| SUPPLIED INFORMATION |
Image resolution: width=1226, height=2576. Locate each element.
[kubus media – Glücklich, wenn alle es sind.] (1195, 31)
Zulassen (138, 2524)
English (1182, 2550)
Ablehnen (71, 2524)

| YOUR INSTRUCTIONS |
Word for word, write out the entries above again.

| RESPONSE |
Image resolution: width=1226, height=2576. Locate each element.
[kubus media – Glücklich, wenn alle es sind.] (1195, 31)
Zulassen (138, 2524)
English (1182, 2550)
Ablehnen (71, 2524)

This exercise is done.